On the same day, iTnews revealed that several others had temporarily suspended their work with PageUp including Aldi Australia, Coles, Commonwealth Bank, Jetstar, Macquarie Group, Medibank, NAB, Programmed, Queensland Rail, Scentre Group, Suncorp, Target, the Tasmanian Government and the University of Tasmania.
Moving to the ransomware threat landscape, Watchguard Technologies revealed the results of a survey conducted during the CeBit conference, held in Sydney on 15 May.
According to the survey's findings, 21 per cent of Australians have suffered a ransomware attack. Watchguard surveyed 245 attendees revealing that 31 per cent were uncertain if they had been hit by ransomware.
The survey also found that 45 per cent of Australians know of an organisation which has been a victim of a ransomware attack.
"What started as a few high-profile attacks caused by a handful of malware variants has developed into a virulent threat landscape in which increasingly unskilled attackers are able to execute highly effective ransomware campaigns against organisations of all sizes and levels of complexity," Watchguard Technologies A/NZ regional director Mark Sinclair said.
"This latest survey data would suggest that the only way in which consumers and businesses will be able to stay one step ahead is to maintain comprehensive visibility and automated mitigation capabilities across their network so that everyday attacks can be instantly detected and blocked before causing any damage.”

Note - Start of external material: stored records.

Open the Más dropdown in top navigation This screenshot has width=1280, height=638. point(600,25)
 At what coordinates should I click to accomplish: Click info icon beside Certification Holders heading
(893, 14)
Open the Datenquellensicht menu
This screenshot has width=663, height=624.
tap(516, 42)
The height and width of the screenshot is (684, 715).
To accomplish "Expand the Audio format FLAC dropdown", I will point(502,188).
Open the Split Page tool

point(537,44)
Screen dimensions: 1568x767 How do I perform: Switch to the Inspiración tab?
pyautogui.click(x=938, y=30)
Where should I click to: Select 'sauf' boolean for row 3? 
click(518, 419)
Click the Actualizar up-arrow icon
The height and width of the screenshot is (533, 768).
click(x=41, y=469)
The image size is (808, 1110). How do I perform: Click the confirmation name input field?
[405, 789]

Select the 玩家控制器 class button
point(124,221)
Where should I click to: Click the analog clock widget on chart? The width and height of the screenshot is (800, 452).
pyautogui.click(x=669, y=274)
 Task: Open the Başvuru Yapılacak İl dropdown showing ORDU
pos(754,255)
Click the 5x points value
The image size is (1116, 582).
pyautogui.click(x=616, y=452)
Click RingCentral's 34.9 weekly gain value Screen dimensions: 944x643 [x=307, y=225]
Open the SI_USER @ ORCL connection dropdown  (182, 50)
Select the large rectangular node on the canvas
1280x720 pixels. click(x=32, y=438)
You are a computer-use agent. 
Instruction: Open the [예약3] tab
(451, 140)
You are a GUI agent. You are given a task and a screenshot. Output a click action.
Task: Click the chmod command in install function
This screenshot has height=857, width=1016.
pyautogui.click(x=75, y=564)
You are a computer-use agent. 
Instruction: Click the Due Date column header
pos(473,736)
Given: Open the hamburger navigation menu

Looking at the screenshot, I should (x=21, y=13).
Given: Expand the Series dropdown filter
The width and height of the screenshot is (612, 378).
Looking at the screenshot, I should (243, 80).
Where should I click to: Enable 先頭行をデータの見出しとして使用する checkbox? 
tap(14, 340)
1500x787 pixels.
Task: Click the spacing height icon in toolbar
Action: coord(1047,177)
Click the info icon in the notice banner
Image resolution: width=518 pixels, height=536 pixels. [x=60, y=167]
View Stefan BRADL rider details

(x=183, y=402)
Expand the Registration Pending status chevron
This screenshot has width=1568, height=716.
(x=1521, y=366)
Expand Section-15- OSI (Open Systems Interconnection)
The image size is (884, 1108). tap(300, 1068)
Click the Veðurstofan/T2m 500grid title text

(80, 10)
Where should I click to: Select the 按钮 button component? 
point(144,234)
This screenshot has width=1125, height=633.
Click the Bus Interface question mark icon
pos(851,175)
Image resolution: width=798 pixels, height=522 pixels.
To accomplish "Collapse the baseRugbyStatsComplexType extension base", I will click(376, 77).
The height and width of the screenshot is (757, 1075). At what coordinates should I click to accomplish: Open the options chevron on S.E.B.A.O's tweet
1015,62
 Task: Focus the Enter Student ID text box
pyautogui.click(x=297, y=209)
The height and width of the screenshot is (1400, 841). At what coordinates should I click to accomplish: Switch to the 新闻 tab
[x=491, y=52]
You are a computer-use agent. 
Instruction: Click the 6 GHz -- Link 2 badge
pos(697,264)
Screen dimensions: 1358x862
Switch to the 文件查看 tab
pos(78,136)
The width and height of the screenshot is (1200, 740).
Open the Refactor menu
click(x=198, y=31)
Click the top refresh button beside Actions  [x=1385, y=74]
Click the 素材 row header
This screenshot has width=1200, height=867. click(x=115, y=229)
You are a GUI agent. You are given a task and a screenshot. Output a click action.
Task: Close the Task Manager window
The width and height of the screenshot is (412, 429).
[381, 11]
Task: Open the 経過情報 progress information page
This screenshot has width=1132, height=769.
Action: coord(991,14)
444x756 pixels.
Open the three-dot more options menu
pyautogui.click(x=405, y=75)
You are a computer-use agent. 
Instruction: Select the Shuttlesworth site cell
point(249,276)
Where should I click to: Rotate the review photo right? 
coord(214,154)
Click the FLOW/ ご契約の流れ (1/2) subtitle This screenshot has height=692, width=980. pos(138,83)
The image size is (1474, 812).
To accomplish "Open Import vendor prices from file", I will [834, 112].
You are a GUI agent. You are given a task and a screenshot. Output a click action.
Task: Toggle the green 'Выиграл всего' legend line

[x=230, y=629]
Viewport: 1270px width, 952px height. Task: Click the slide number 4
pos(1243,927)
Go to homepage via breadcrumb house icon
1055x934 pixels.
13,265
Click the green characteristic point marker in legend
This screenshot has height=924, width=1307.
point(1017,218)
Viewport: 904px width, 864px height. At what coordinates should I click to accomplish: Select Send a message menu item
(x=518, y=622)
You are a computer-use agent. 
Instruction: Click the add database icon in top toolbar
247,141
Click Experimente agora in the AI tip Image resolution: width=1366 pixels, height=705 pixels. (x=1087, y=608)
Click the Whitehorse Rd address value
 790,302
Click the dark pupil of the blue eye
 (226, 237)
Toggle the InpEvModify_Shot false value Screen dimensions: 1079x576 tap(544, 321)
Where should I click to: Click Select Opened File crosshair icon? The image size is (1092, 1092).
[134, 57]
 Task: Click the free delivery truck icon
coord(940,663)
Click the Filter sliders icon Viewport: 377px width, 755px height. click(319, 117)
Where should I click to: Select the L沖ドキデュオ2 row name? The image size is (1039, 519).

On 7 June, email filtering company Mailguard identified a phishing scam aiming to access recipients' login details to their work PCs.
The message asked recipients to click on a link in order to validate their email. According to Mailguard, the link points to a fake email login page asking for name, email address and password of recipients.
By collecting the login information, attackers can gain access to the recipients email account and use it to send out scam messages to third parties.